Capital One recognizes that risk, Mr. Morris said, and realizes that every product has a life cycle.

"Yes, it gets more difficult when your cost of funds rises," Mr. Morris said. The 9.9% product "will continue to be a growth business for us, but we'll have to manage it carefully, and perhaps it won't be as big as it would have been if interest rates had remained flat."

Mr. Morris and Mr. Fairbank pride themselves on product innovation. Capital One was not only the first to offer the 9.9% fixed-rate card but also the initiator of the balance-transfer craze that has swept the industry. It is also known as a foremost data-mining specialist.

"They're one of the handful of best-run companies in the card business," said Mr. Gordon of PaineWebber. Mr. Morris and Mr. Fairbank have "turned this business into a science, instead of saying, 'We think this-or-that will work.' "

Though Capital One has ignited many trends, it is a stranger to most consumers. The company said branding would be a major focus in the next couple of years.

On the Internet, "brand plays a much more important role than it does in the physical world," Mr. Fairbank said. "It's very important that we develop and reinforce a brand which lets customers and noncustomers know who Capital One is, what we stand for, and where we're going. Right now I don't think customers have a very clear view of that."

Mr. Fairbank said consumers will see more television advertising from Capital One in the next year. But "the biggest focus in our company is to ensure that every one of our customer interactions is a very powerful one," he said.

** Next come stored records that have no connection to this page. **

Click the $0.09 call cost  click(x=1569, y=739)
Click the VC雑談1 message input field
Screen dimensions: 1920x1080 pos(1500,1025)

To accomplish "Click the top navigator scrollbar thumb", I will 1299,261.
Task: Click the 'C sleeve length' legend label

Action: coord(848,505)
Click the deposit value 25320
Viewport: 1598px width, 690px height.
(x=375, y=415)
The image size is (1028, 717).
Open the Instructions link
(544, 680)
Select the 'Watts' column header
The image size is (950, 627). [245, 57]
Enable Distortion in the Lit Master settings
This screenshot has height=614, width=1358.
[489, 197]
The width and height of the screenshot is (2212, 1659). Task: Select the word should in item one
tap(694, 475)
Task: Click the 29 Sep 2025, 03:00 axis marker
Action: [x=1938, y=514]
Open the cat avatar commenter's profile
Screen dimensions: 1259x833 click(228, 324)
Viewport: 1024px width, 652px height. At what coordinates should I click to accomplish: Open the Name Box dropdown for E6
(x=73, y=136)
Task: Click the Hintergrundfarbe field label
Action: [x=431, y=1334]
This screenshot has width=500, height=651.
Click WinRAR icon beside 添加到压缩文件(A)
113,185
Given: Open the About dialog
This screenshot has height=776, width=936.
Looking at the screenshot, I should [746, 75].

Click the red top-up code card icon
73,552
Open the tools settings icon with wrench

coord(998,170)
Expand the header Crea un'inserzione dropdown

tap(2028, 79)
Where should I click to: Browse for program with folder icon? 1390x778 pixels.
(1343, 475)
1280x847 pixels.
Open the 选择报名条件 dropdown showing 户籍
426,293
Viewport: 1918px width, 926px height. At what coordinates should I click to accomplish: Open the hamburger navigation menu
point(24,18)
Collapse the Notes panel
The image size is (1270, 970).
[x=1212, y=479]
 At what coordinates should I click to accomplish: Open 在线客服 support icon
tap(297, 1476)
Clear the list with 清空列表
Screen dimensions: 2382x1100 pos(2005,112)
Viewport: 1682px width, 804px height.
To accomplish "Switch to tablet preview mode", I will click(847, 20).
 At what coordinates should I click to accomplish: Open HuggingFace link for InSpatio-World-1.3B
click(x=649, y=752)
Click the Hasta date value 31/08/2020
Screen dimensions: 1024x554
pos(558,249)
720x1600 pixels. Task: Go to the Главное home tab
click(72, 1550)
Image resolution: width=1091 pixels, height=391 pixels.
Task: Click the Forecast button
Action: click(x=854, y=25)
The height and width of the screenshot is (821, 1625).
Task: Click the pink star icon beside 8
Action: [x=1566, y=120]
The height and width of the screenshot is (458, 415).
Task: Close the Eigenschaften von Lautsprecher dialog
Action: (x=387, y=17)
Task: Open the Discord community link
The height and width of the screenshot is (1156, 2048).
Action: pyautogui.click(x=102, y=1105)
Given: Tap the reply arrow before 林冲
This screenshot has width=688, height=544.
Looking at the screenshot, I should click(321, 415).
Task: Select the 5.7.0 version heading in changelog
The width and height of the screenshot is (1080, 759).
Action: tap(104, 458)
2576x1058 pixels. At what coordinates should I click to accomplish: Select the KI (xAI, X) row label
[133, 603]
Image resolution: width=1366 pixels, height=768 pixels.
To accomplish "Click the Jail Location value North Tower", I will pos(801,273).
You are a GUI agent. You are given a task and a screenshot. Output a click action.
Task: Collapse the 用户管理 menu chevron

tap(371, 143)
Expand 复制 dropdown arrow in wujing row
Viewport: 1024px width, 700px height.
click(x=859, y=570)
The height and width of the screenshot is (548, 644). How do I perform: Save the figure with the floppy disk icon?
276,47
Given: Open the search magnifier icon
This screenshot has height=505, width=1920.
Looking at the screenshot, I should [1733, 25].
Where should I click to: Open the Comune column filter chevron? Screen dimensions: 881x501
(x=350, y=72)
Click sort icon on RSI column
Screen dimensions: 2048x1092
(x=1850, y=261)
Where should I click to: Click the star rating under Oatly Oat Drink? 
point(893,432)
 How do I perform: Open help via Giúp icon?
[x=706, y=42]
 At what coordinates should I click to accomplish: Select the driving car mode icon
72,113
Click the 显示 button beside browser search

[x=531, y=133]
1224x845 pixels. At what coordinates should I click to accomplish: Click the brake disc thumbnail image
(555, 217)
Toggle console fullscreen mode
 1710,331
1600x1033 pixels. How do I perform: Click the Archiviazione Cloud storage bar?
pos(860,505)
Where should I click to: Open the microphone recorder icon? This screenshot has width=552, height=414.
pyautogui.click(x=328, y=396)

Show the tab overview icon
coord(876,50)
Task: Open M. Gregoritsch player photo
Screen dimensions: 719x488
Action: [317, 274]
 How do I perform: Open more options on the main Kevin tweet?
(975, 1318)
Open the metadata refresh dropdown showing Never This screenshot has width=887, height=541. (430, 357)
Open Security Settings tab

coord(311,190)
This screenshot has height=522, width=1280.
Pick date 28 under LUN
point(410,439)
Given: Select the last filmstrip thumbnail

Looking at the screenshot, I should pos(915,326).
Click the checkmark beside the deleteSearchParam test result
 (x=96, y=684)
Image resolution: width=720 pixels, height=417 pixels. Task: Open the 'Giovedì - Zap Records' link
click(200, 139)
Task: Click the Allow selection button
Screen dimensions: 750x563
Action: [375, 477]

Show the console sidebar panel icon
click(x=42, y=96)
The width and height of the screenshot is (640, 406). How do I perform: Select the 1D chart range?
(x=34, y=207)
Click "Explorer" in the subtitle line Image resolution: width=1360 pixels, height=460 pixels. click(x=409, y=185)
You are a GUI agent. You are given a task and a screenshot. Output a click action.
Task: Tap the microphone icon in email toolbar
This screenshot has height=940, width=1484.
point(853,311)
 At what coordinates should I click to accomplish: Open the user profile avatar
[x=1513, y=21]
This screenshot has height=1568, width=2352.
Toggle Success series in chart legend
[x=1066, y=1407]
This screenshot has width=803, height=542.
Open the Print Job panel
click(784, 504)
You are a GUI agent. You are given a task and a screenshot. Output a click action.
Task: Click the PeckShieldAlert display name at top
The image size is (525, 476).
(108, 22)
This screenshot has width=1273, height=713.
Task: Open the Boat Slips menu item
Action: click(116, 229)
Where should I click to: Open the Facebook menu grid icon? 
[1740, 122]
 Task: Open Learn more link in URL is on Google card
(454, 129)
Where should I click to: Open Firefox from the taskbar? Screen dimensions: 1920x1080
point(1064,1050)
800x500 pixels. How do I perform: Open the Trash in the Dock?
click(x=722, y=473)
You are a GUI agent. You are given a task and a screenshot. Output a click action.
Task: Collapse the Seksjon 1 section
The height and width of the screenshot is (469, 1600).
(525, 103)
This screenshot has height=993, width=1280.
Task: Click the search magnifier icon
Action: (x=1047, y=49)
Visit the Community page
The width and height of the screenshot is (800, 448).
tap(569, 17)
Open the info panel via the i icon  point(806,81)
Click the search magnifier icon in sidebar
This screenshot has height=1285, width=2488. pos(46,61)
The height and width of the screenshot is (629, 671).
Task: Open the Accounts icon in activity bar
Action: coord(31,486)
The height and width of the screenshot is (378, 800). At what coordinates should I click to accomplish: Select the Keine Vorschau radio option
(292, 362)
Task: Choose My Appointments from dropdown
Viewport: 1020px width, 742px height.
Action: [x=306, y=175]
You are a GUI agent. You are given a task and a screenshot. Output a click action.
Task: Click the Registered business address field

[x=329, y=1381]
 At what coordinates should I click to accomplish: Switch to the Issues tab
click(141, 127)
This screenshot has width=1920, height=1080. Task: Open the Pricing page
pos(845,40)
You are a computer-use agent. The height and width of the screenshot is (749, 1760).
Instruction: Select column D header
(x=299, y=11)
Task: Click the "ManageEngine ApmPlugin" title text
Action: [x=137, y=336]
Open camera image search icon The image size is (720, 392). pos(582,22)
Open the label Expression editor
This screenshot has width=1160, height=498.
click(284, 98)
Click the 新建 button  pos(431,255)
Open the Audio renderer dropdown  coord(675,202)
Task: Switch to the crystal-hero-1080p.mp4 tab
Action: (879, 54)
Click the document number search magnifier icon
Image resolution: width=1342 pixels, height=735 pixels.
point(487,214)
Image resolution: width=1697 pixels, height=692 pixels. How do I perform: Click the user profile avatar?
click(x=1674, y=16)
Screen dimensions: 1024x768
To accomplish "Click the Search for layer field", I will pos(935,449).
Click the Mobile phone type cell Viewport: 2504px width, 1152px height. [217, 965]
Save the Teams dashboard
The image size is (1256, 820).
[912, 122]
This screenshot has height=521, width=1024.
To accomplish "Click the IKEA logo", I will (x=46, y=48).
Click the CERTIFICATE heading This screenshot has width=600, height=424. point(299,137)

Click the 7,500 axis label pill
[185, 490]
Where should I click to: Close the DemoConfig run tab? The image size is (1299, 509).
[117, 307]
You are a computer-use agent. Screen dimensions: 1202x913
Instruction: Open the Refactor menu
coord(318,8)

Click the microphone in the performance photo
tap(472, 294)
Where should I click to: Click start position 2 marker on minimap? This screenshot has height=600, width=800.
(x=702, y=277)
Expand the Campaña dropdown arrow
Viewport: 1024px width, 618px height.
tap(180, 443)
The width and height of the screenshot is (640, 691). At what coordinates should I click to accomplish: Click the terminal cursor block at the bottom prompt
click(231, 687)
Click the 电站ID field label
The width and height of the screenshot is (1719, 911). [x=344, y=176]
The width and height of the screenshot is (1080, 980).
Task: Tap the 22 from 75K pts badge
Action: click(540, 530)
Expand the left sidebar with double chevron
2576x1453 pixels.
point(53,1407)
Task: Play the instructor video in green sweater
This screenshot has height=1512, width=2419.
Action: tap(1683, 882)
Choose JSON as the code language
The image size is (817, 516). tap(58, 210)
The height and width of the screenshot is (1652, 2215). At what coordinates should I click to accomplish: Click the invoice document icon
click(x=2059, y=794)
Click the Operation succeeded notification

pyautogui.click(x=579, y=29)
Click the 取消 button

Mr. Morris studied experimental psychology before going to business school. "A lot of our information-based strategy stuff comes from the notion of empirically measuring consumer behavior and how it works," he said.

Capital One conducted 36,000 product tests last year. An example of this experimentation would be to try two ways to collecting on delinquencies: One group of people would be called as soon as their accounts were past due and another group after 15 days.

"What allows us to have a competitive advantage in the market," Mr. Fairbank said, "is not the product we're mailing out today - it's the ability to be doing millions of different things at the same time, all based on test-based algorithms."